[Records supplied — start]

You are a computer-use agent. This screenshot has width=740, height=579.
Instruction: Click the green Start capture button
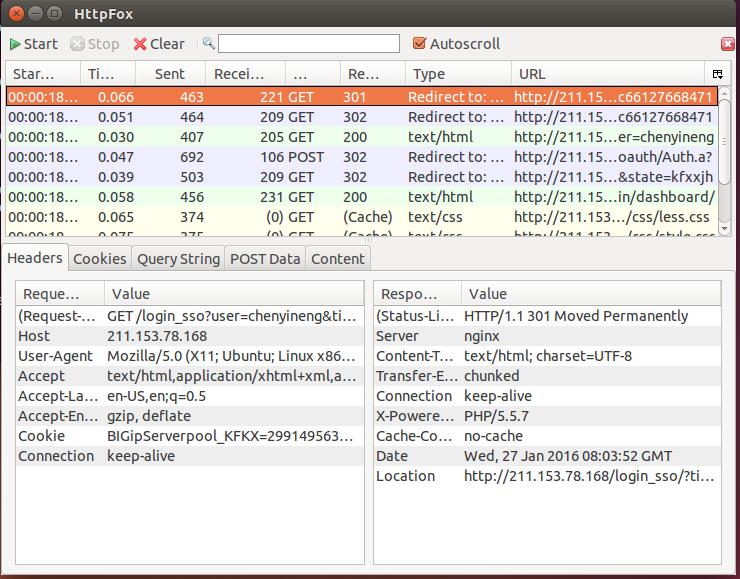pyautogui.click(x=33, y=44)
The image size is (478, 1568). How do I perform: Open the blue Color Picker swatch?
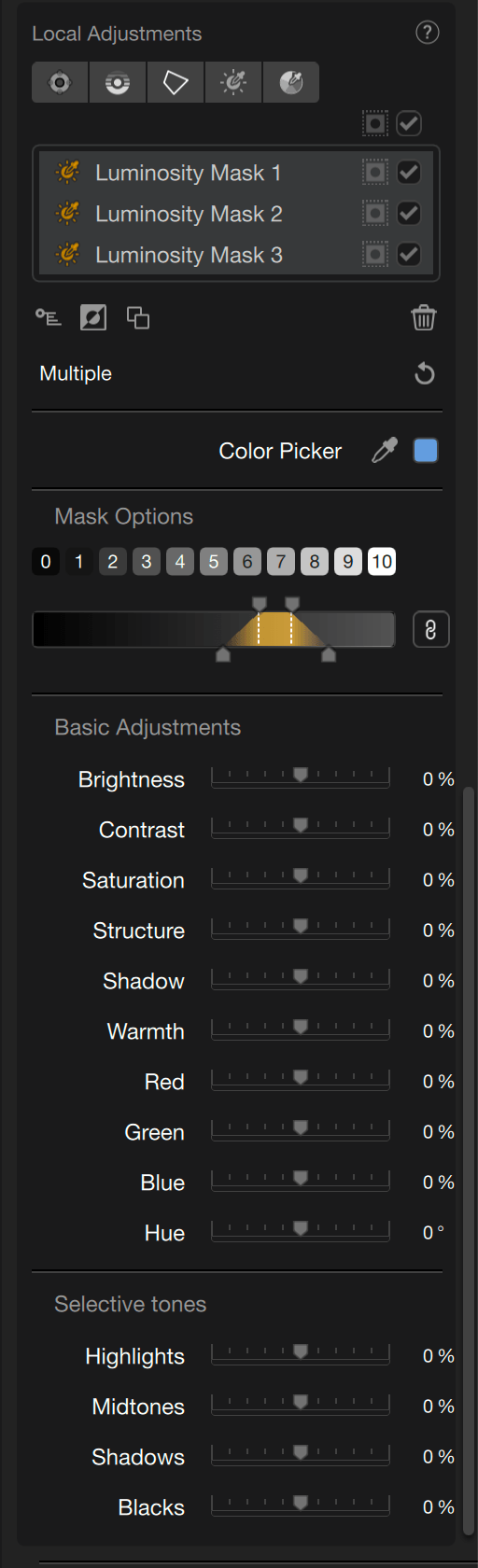tap(426, 451)
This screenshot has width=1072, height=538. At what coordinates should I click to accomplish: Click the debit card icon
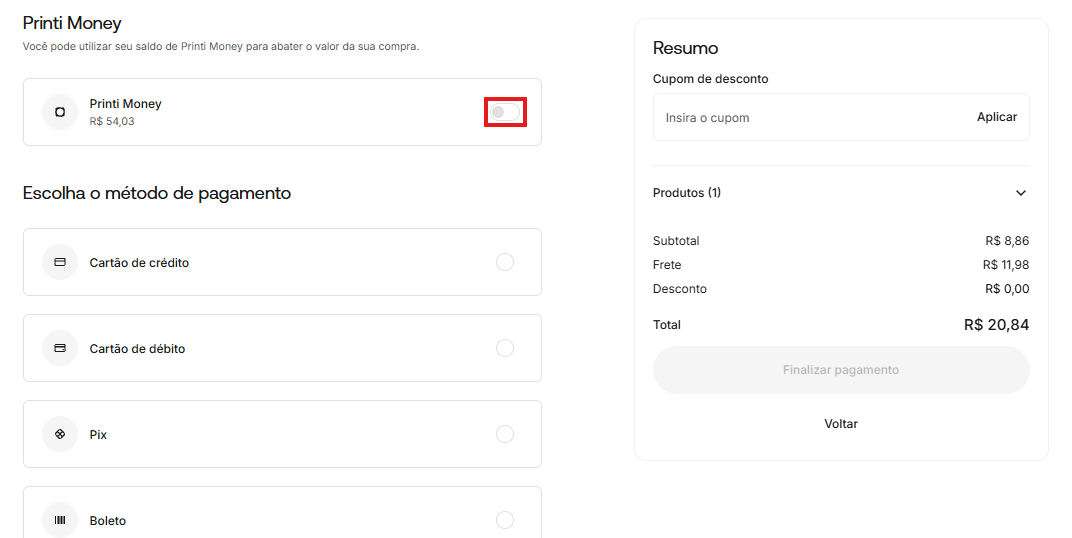point(60,348)
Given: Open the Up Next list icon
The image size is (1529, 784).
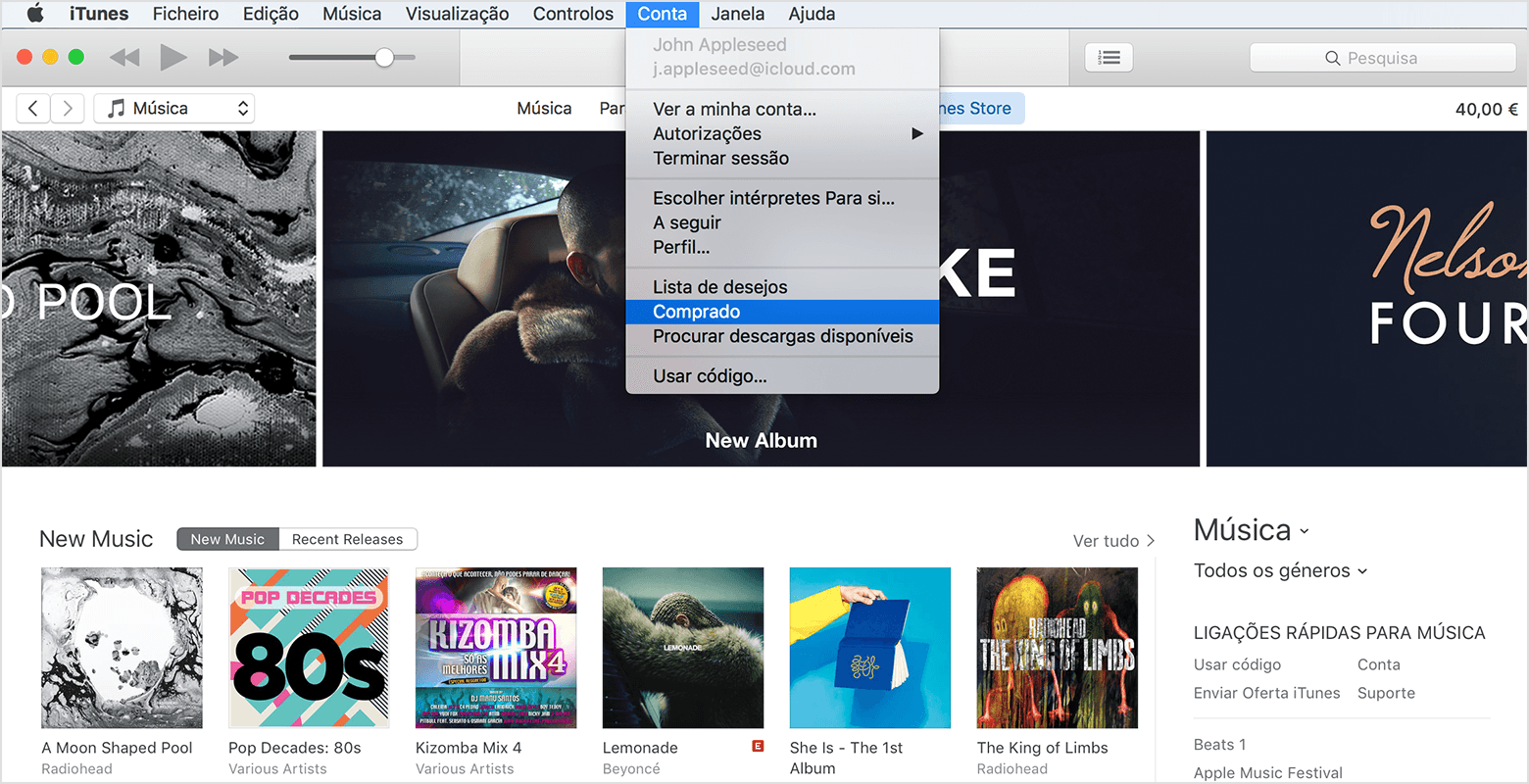Looking at the screenshot, I should pos(1109,57).
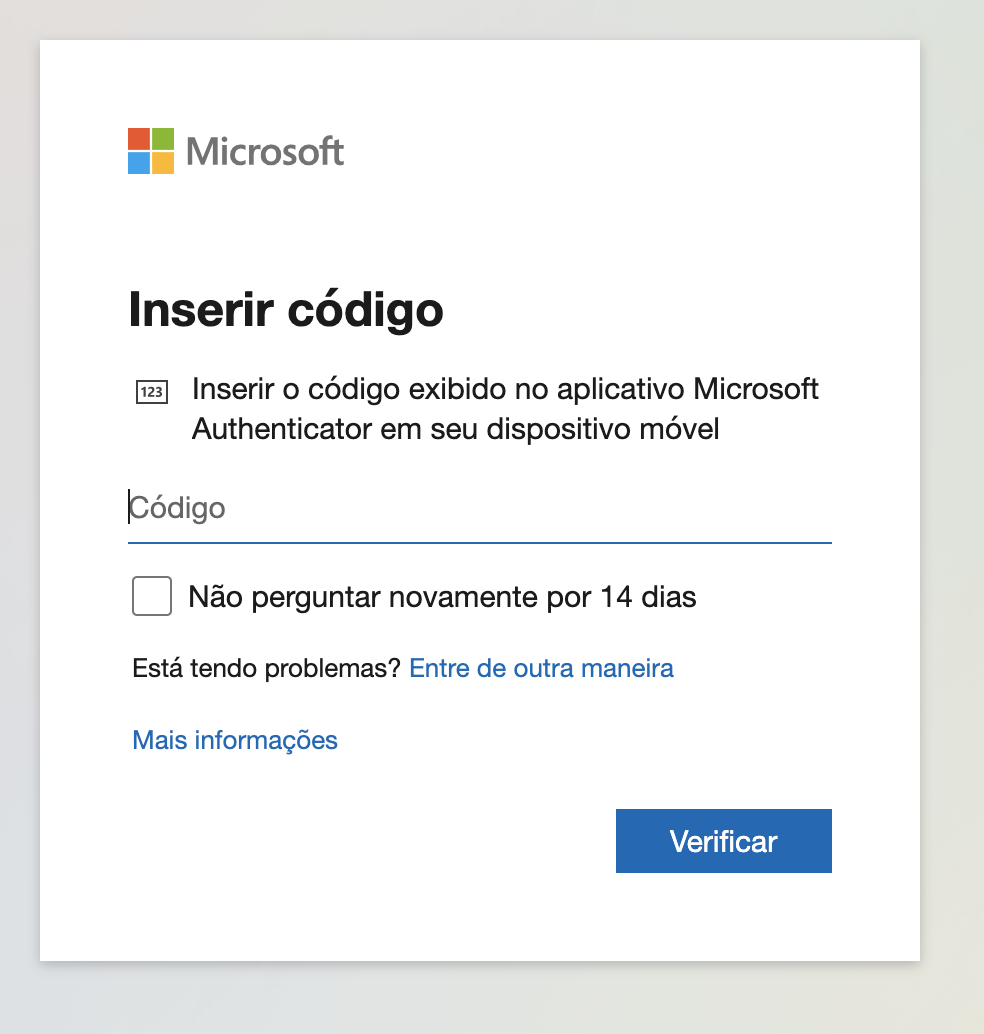Screen dimensions: 984x1034
Task: Open the 'Entre de outra maneira' link
Action: 541,669
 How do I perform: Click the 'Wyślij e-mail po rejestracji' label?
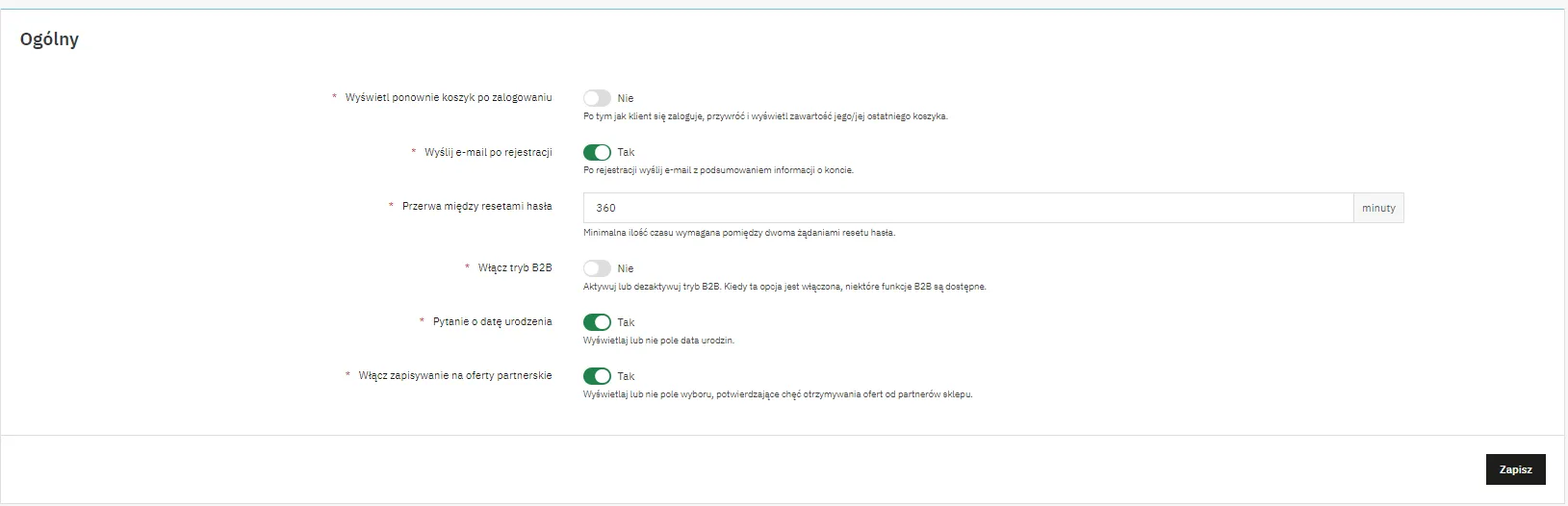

[Records supplied — finish]

Your copy must reproduce the entries above in full, without their pictures.

You are a computer-use agent. This screenshot has width=740, height=579.
Instruction: Click the green Start capture button
pyautogui.click(x=33, y=44)
The image size is (478, 1568). How do I perform: Open the blue Color Picker swatch?
tap(426, 451)
This screenshot has width=1072, height=538. At what coordinates should I click to accomplish: Click the debit card icon
point(60,348)
Given: Open the Up Next list icon
The image size is (1529, 784).
Looking at the screenshot, I should pos(1109,57).
Screen dimensions: 984x1034
Task: Open the 'Entre de outra maneira' link
Action: 541,669
 How do I perform: Click the 'Wyślij e-mail po rejestracji' label?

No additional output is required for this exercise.